Speech by SEC Chairman:
Opening Statement at SEC Open Meeting: Item 2 — Security Ratings


Chairman Mary Schapiro

U.S. Securities and Exchange Commission

Washington, D.C.
July 26, 2011

Next, we will consider adopting rules that would replace credit ratings as a condition for companies seeking short-form registration when registering certain securities for public sale. If a company qualifies for short-form registration, it can offer its securities “off the shelf” — which is an expedited process for offering securities.

These rules, which were proposed in February, are being considered in light of the requirements of Section 939A of the Dodd-Frank Act — a provision that requires regulators to reduce reliance on credit ratings. Today’s action is part of the Commission’s effort to do just that.

In the securities arena, Forms S-3 and F-3 are the “short forms” used by eligible issuers to register securities offerings under the Securities Act. By using these forms, these issuers can rely on other reports they file to satisfy many of the disclosure requirements under the Securities Act.

Currently, one of the ways that a company can qualify to use these forms is if they are registering an offering of non-convertible securities that have received an investment grade rating by at least one nationally recognized statistical rating organization (NRSRO).

The rules being considered today would eliminate this eligibility test and replace it with four new tests, which the staff will describe shortly. In order to ease transition to the new rules, the rules also would include a temporary, three-year grandfather provision.

We received valuable input from commentators on the proposing release, and I believe the amendments we are considering are better as a result. I believe the rules will provide an appropriate and workable alternative to credit ratings for determining whether an issuer should be able to use short form registration and have access to the shelf offering process.

With the changes that we are making from the proposal, we expect just about all issuers that currently could rely on the existing test would be able to qualify for the revised forms.

In addition, we also are considering rescinding Form F-9 under the Securities Act because we believe that regulatory developments in Canada have rendered that form unnecessary. And we are contemplating changes to several other rules that would be needed in light of the new eligibility criteria.
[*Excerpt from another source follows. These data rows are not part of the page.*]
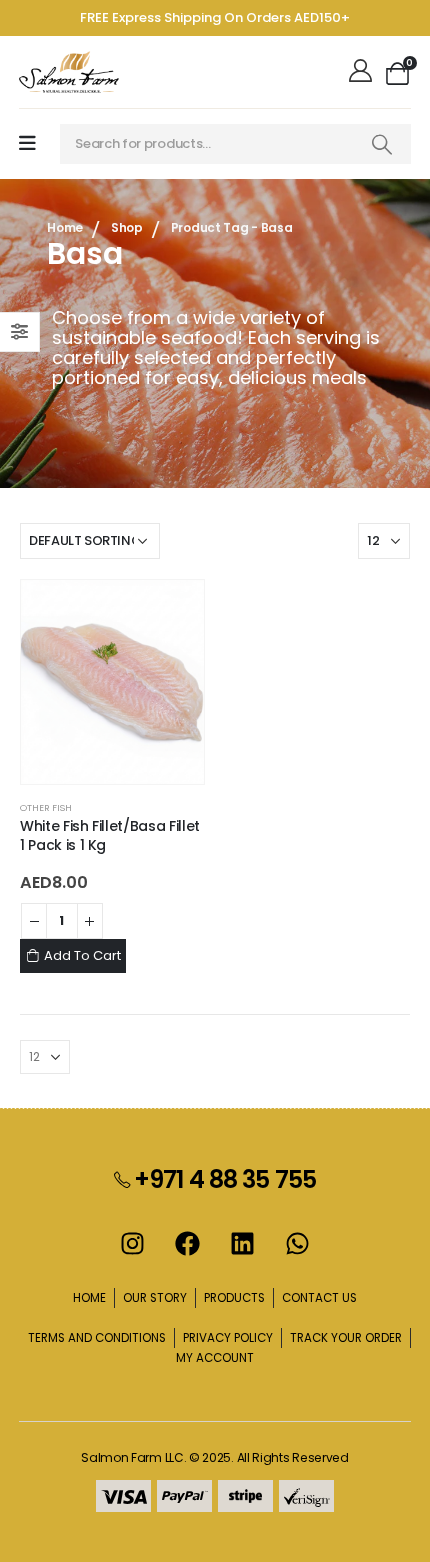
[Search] (382, 144)
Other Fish (46, 807)
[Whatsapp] (298, 1243)
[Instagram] (133, 1243)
I would like to thank the staff of the Division of Corporation Finance, specifically, Meredith Cross, Paula Dubberly, Felicia Kung, Blair Petrillo, Paul Dudek, Mike McTiernan and Justin Kisner. From the Division of Investment Management, I would like to thank Susan Nash, Bill Kotapish, Keith Carpenter and Michael Kosoff. From the Office of General Counsel, I would like to thank David Fredrickson, Rich Levine and Bryant Morris. And from the Division of Risk, Strategy and Financial Innovation, I would like to thank Craig Lewis, Scott Bauguess, and Ayla Kayhan.

Finally, I would like to thank the other Commissioners and all of our counsels for their collaborative work and comments. Now I’ll turn the meeting over to Meredith Cross, Director of the Division of Corporation Finance.